記録的な大雨や地震による激甚災害は、その種類や頻度が増加しており、早急な対応や支援が必要とされています。
情報技術の進歩により行われるさまざまな支援のなかには、民間企業のプローブカー(※)による通行実績データの配信も含まれるそうです。
※ 走行速度・位置などの情報を一定間隔で収集し、交通情報を把握するシステムに対し、その情報を送信する装置を搭載した車両のこと。
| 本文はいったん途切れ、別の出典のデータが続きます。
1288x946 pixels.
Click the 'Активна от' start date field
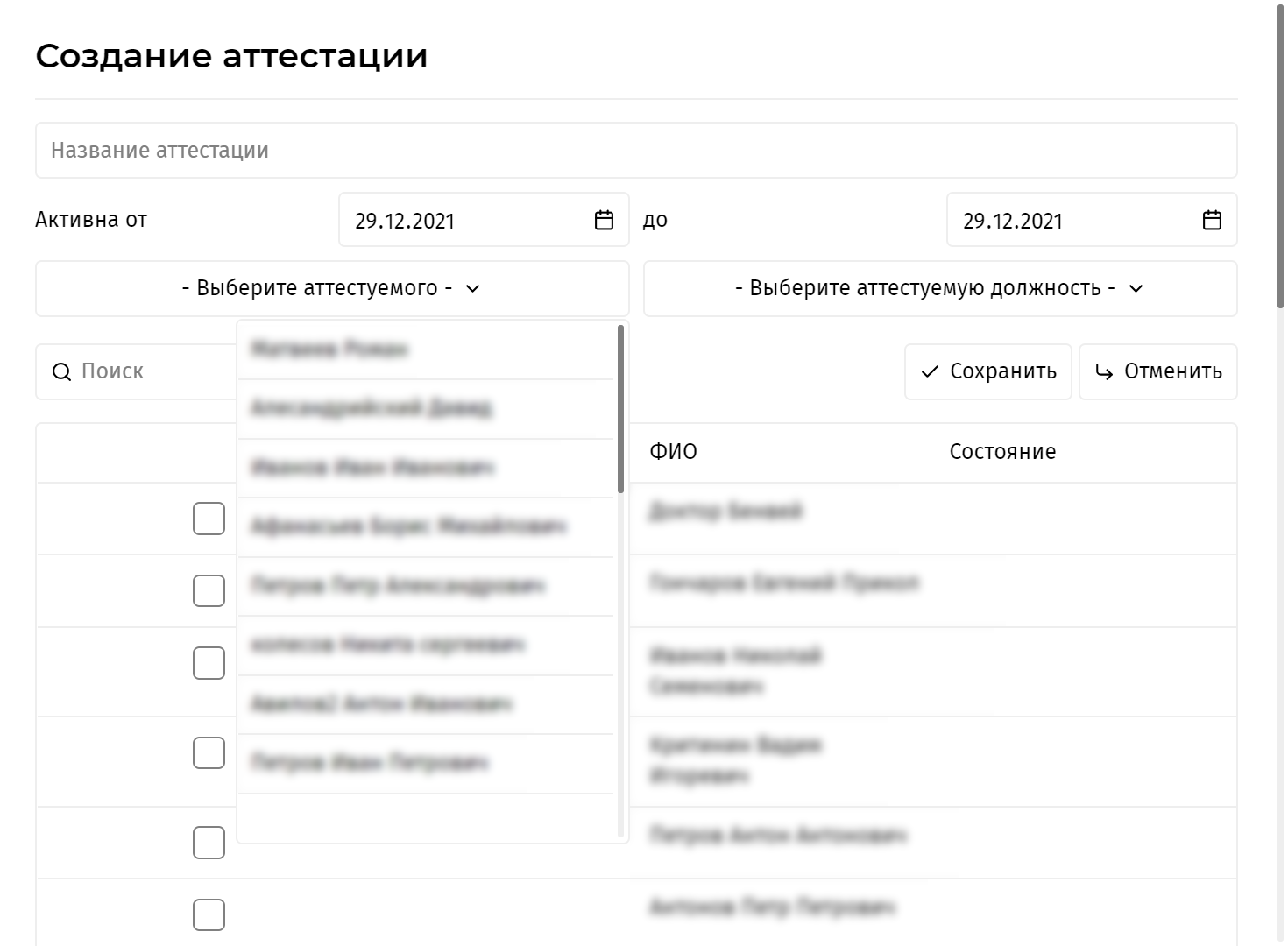click(x=464, y=221)
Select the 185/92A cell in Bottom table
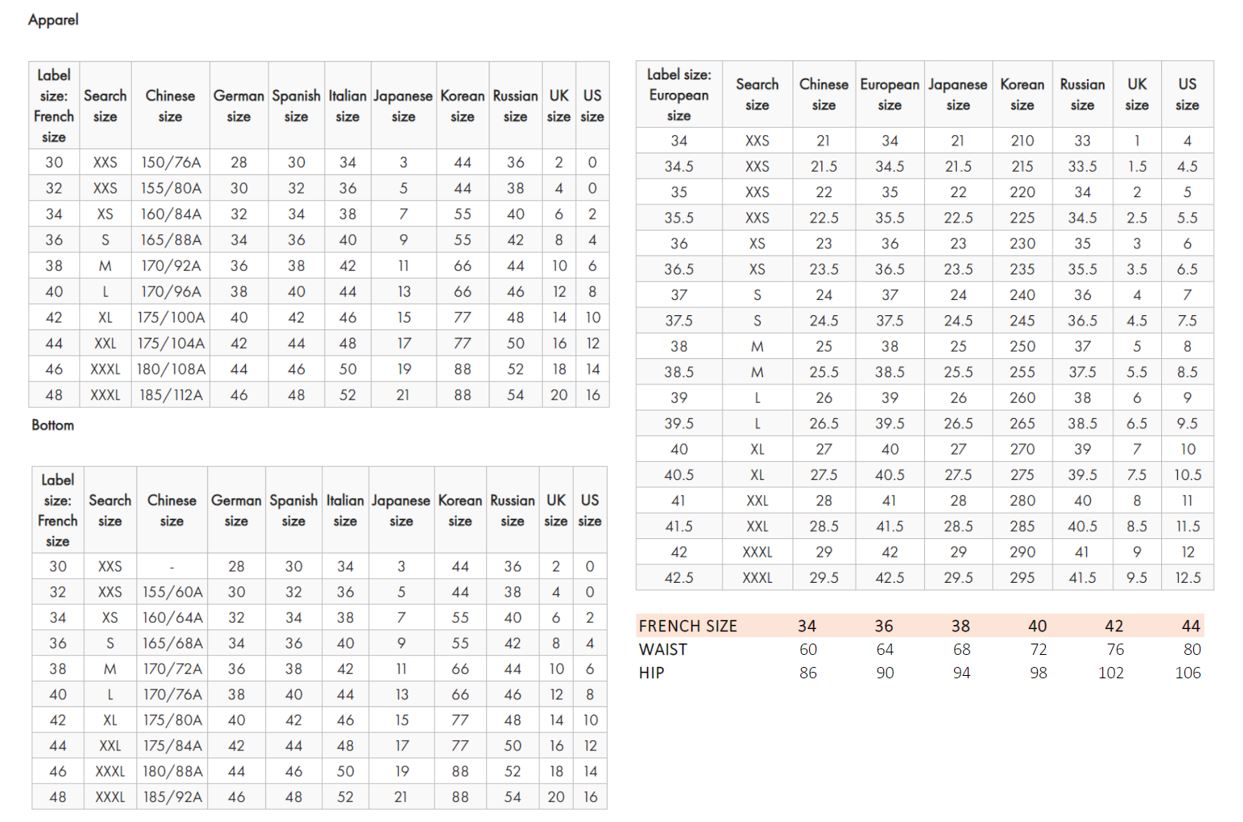 pyautogui.click(x=172, y=797)
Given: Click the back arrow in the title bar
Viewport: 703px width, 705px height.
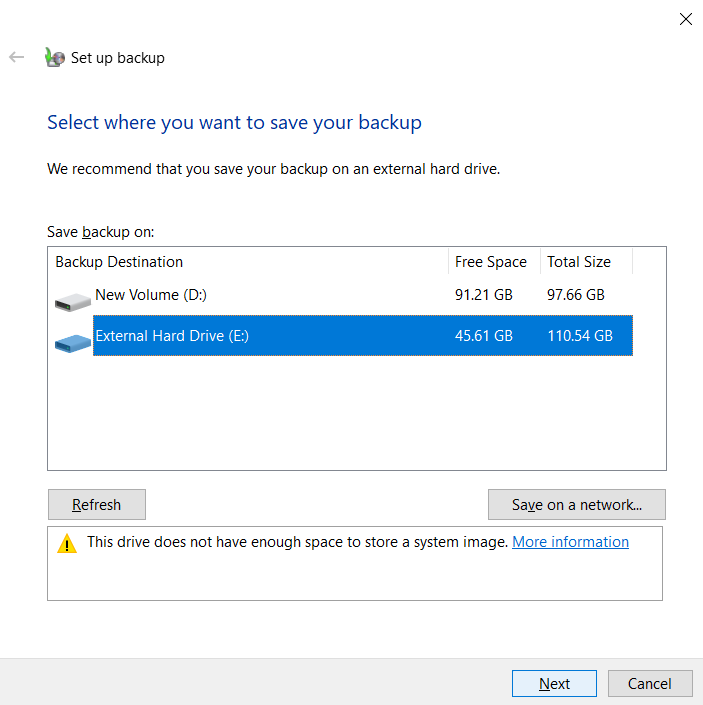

このたび、東京大学空間情報科学研究センター(以下、CSIS)と一般社団法人社会基盤情報流通推進協議会(以下、AIGID)は、プローブカーデータなどを活用した「リアルタイム災害情報提供システム」を構築。大規模災害の発生時に社会実験を開始することを発表しました。
プローブカーデータで災害被害状況を把握
暴風雨や洪水・干ばつといった異常気象。世界気象機関(WMO)によると、これらにより発生する気象災害の件数は、1970年から2019年の50年間で5倍近くに増加しているといい、その要因の1つに地球温暖化が影響しているともいわれています。
また、おおむね100~150年間隔で繰り返し発生しているという南海トラフ地震の発生も懸念されるなど、自然災害の頻発化・激甚化が懸念されています。
こうした自然災害は避けられませんが、迅速な対応によって被害を減少させることにつなげられるかもしれません。
近年では、ドローン・高解像度衛星・人工知能などの技術を活用して、さまざまな支援が可能になっているといいます。
そのなかで、民間企業のプローブカーによる通行実績データ(以下、プローブデータ)の活用も注目されているようです。
2016年11月にオープンしたG空間情報センターでは、災害対策本部に提供されたプローブデータが、災害発生後1日以内に配信されています。
G空間情報センターの公式サイトより
こうした民間企業からのデータ提供は、被害状況を把握するための有用性が評価されている一方、有効活用する仕組みは整っていないのが実情だといいます。